> [WORK INSTRUCTIONS]: Render everything from the line containing "Click 关闭防护 link in first server row" down to the line containing "pyautogui.click(x=7, y=16)" as a JSON list of strings, one string per line, leaving out blank lines.

> [TASK INPUTS]:
--- begin ---

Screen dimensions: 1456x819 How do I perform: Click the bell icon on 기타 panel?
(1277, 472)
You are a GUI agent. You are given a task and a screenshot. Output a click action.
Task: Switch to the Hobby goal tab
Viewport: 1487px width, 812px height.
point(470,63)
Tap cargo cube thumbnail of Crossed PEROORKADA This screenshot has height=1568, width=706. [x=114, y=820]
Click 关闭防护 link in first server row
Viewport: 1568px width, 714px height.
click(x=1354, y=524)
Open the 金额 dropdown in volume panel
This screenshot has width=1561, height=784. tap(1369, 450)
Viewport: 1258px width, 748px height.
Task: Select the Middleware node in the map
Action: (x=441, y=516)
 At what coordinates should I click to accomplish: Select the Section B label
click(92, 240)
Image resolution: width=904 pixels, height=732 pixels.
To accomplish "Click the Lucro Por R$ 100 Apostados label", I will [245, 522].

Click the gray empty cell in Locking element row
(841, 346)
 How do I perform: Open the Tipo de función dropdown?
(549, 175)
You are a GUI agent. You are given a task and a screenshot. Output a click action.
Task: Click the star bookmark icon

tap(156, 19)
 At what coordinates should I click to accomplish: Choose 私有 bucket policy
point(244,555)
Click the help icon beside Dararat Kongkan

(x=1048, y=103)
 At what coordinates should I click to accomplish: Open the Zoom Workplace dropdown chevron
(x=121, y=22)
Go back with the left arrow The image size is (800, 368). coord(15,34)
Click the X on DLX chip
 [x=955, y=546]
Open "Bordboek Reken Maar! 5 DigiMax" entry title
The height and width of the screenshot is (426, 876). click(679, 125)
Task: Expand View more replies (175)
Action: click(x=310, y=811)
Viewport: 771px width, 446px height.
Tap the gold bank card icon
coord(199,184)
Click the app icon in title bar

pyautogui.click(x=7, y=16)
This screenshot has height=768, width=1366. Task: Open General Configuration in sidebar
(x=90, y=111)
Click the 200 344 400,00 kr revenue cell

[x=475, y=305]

--- end ---

> [OUTPUT]:
[
  "Click 关闭防护 link in first server row",
  "Viewport: 1568px width, 714px height.",
  "click(x=1354, y=524)",
  "Open the 金额 dropdown in volume panel",
  "This screenshot has width=1561, height=784. tap(1369, 450)",
  "Viewport: 1258px width, 748px height.",
  "Task: Select the Middleware node in the map",
  "Action: (x=441, y=516)",
  " At what coordinates should I click to accomplish: Select the Section B label",
  "click(92, 240)",
  "Image resolution: width=904 pixels, height=732 pixels.",
  "To accomplish \"Click the Lucro Por R$ 100 Apostados label\", I will [245, 522].",
  "Click the gray empty cell in Locking element row",
  "(841, 346)",
  " How do I perform: Open the Tipo de función dropdown?",
  "(549, 175)",
  "You are a GUI agent. You are given a task and a screenshot. Output a click action.",
  "Task: Click the star bookmark icon",
  "tap(156, 19)",
  " At what coordinates should I click to accomplish: Choose 私有 bucket policy",
  "point(244,555)",
  "Click the help icon beside Dararat Kongkan",
  "(x=1048, y=103)",
  " At what coordinates should I click to accomplish: Open the Zoom Workplace dropdown chevron",
  "(x=121, y=22)",
  "Go back with the left arrow The image size is (800, 368). coord(15,34)",
  "Click the X on DLX chip",
  " [x=955, y=546]",
  "Open \"Bordboek Reken Maar! 5 DigiMax\" entry title",
  "The height and width of the screenshot is (426, 876). click(679, 125)",
  "Task: Expand View more replies (175)",
  "Action: click(x=310, y=811)",
  "Viewport: 771px width, 446px height.",
  "Tap the gold bank card icon",
  "coord(199,184)",
  "Click the app icon in title bar",
  "pyautogui.click(x=7, y=16)"
]